Asura Quartet à l’Oara Nouvelle Aquitaine

Chaque année se tient au Rocher de Palmer le Tremplin Action Jazz. Il réserve son lot de surprises, en présentant des formations de jeunes talents, qui captivent par l’originalité de leurs compositions, et leur solide niveau. Ce fut le cas de l’Asura Quartet, qui a remporté le Grand Prix du Jury en janvier 2024, ce qui lui a permis, entre autres, d’être programmé en divers endroits de renom (Soulac N’Jazz, Anglet Jazz Festival, Pôle Évasion Ambarès et Arcachon Jazz Festival) mais aussi d’être invité par l’OARA (Office Artistique de la Région Nouvelle-Aquitaine) pour une résidence dans la MÉCAscène, du 24 au 28 février 2025, pour peaufiner sa musique et y donner ce concert de sortie public, filmé en direct le 27 février.

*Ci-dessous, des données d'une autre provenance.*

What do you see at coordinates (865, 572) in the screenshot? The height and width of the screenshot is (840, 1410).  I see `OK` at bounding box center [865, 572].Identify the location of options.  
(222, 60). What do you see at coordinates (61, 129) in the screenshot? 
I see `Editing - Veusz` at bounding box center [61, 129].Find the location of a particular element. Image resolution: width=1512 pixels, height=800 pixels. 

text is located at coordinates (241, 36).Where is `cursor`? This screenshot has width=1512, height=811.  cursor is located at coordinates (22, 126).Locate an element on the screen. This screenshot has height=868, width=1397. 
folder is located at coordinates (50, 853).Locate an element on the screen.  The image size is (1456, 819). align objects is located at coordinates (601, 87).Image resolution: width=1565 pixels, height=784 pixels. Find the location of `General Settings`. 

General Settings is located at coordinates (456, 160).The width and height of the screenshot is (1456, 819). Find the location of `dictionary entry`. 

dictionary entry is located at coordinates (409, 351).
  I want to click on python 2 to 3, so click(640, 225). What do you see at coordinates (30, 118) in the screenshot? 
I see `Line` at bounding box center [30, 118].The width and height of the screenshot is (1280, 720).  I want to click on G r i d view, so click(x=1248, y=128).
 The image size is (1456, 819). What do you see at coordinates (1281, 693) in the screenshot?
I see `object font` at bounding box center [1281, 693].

Cette soirée était dédiée à Philippe Méziat, décédé en octobre dernier. Célèbre journaliste, notamment à Sud-Ouest, Jazz Magazine et Citizen Jazz, il fut également programmateur éclairé de concerts et festivals, comme le Bordeaux Jazz Festival, les Bordeaux Jazz Sessions, et l’un des directeurs artistiques du Festival Jazz à la Base, sans oublier ses collaborations, aux soirées « Mets ta nuit…dans la mienne » au Théâtre des Quatre Saisons à Gradignan, et aux Jazz Box.
Assorti de superbes photos, ce très touchant hommage a été co-présenté par Joël Brouch, directeur de l’Oara, entouré de Guillaume Méziat, qui nous a dit avoir trouvé des trésors de films chez son père, de Cécile Lena (Créatrice des Jazz box), d’Emmanuelle Debure (co-autrice avec Philippe Méziat du livre « Histoire/histoires du Jazz dans le Sud-Ouest », présenté ici-même à sa sortie), et d’Éric Chevance, beau-frère de Guillaume, qu’une longue et riche relation liait à son père.
Juste avant leur concert, les musiciens d’Asura Quartet ont eux aussi rendu leur hommage à cette illustre figure du jazz dont ils connaissaient l’action, sous la forme d’un court morceau improvisé sans titre, une ode spontanée à la pénombre secrète du souvenir. Un chant de pure candeur, mêlant tendresse sincère et esprit rebelle aux confins du free, ce que Philippe Méziat aurait sans nul doute apprécié, lui qui a toujours défendu les jazzs « vifs », surtout ceux de la nouvelle génération.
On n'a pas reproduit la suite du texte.